- **The problem**: Pictures are not part of the answer. Return the lines from the one containing "This screenshot has width=749, height=363." through the end of the data, both included, exactly as they appear.

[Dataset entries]

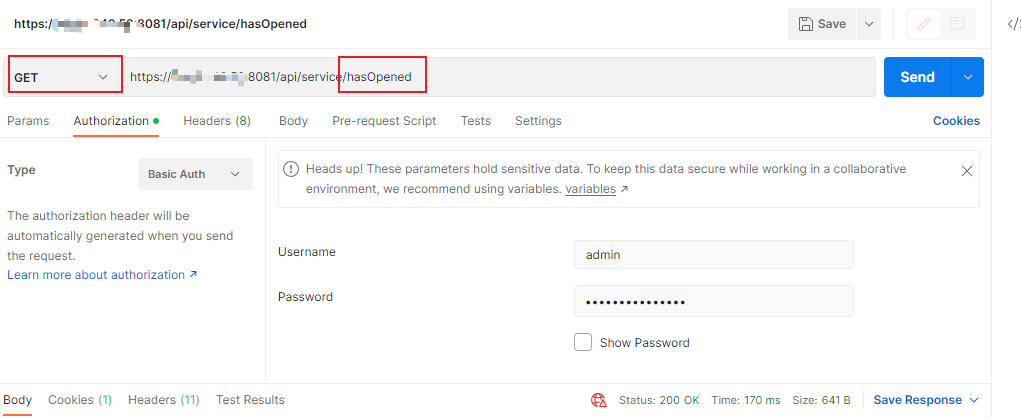Switch to the Headers (8) tab

[216, 121]
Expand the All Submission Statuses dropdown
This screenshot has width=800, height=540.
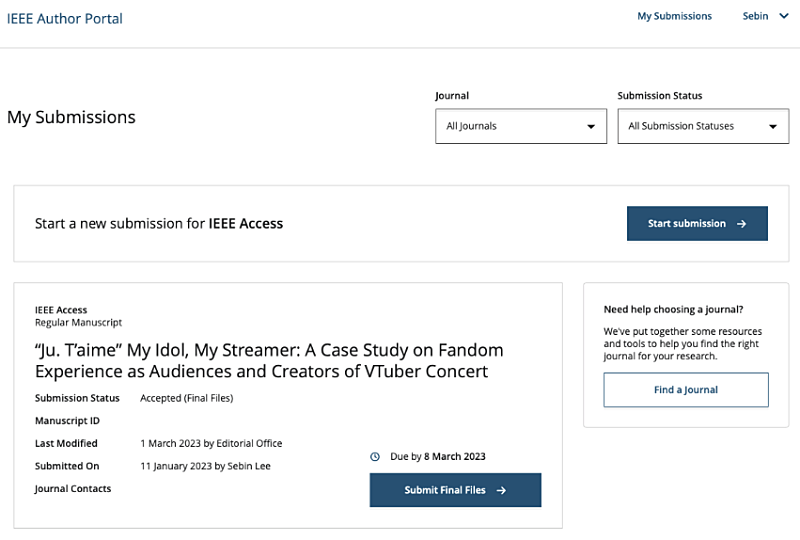point(702,126)
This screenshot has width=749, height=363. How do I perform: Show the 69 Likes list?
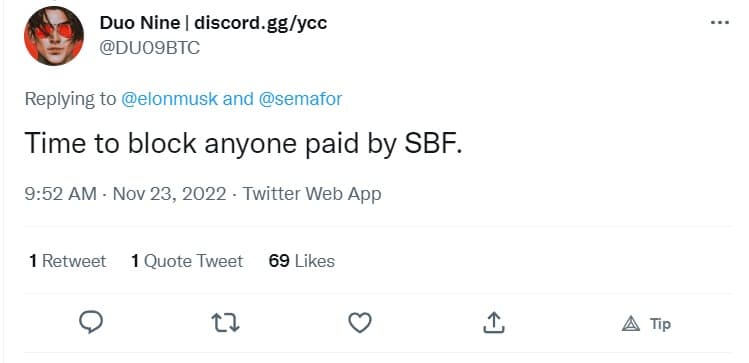(301, 261)
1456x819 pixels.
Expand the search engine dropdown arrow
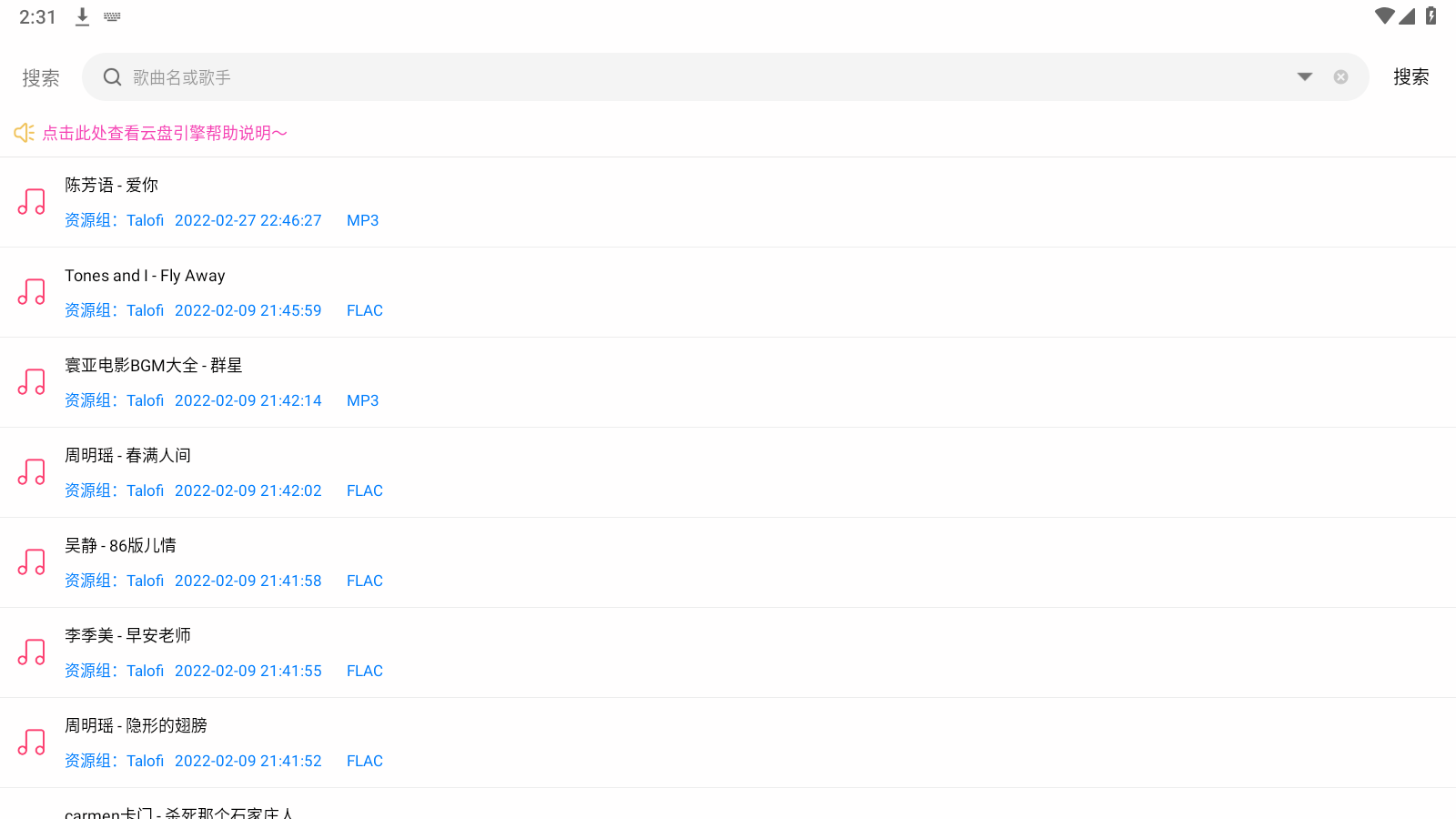[x=1304, y=77]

- **Written solution**:
This screenshot has width=749, height=363. How do I perform: Show the 69 Likes list?
(301, 261)
1456x819 pixels.
Expand the search engine dropdown arrow
[x=1304, y=77]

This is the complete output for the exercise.